1. You change your outfit three times before heading out the door to work.
2. You get to work and feel like you’re too dressed up.
3. You get to work and realize you’re too casual.
4. You have an important meeting to go to, and spend more time worrying about what you’re wearing to it than prepping for whatever information you might need to have at your fingertips.
Sound familiar?
Sometimes our clothes, and our worries about whether they’re appropriate or not, can keep our wheels spinning. So Matilda Kahl, art director at one of the biggest ad agencies in New York, finally threw in the towel one day and created a uniform.
She went out and bought a six pairs of black trousers, and 15 white shirts, plus a black blazer for the colder months. To add a personal touch, she included a custom-made black leather rosette. She bought all the pieces in one day, and then she was done. Done fussing, done worrying, and done shopping. Done!
And then she wore that outfit every day for three years.
This isn’t a new idea, she points out. “There’s a group of people that have embraced this way of dressing for years—they call it a suit,” she says in the piece she wrote for Harper’s Bazaar, which has already been shared over 92,000 times.
She admits that she did get some strange reactions to her uniform. Some people asked if she was doing it for a bet, and a few even asked if she’d joined a religious sect. (One that requires a leather bow around the neck?) But the truth is, she’s in some pretty successful company. Mark Zuckerberg is usually seen in jeans and a gray t-shirt, and Steve Jobs wore jeans, sneakers, and a black turtleneck every day. President Obama wears the same gray or blue suits every day, too. If those three aren’t smart enough for you, how about Albert Einstein? Like Kahl, he got tired of wasting time every morning deciding what to wear, so he bought a couple of different versions of the same gray suit, eliminating the problem.
There aren’t any women in this illustrious group, unsurprisingly. For women, the pressure to wear interesting outfits is much greater than for men, but Matilda Kahl changed the game all by herself, choosing a uniform she knew would satisfy all her workplace wardrobe requirements and take the daily decision and fretting time away, permanently. I have to admit, I’m a little jealous, even if my somewhat standard uniform is a pair of jeans and a striped t-shirt. You’d be amazed how long a person can spend trying to figure out which striped t-shirt to wear, even when it probably looks the same to everybody else.
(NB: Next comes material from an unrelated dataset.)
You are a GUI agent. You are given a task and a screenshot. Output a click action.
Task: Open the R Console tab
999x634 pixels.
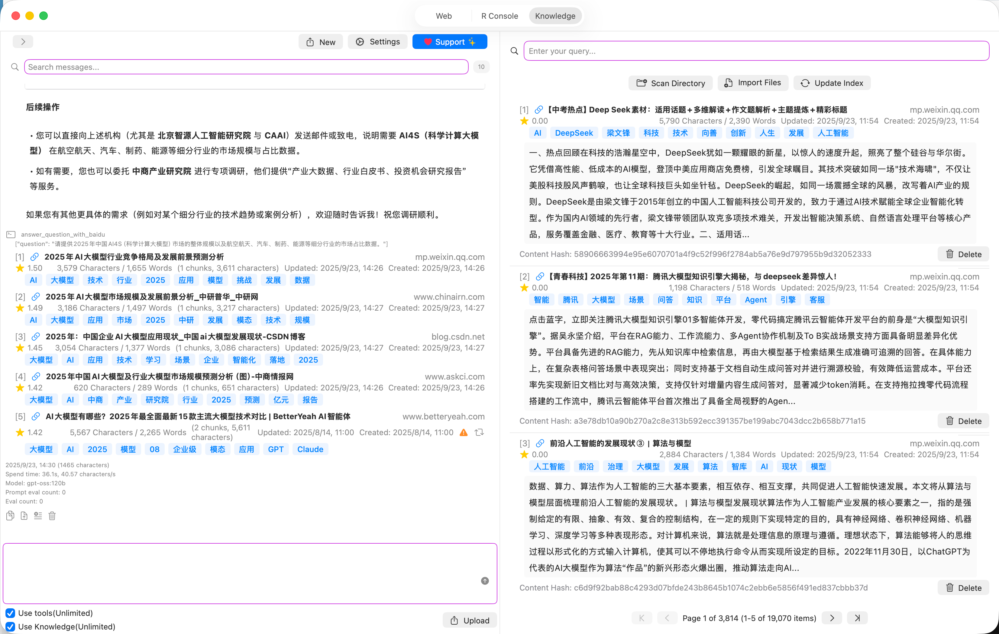coord(499,16)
Kahl says she’s done some of her best work since she stopped spending so much time on her wardrobe, although she did get a laugh when she found out that a VP at the agency where she used to work became concerned after seeing her in the same outfit day after day. The VP thought that Kahl couldn’t afford new clothes, and started working on getting her a raise. Sadly, she never did get that extra money, but the potential is there. Seems like another good reason to give this a shot, right?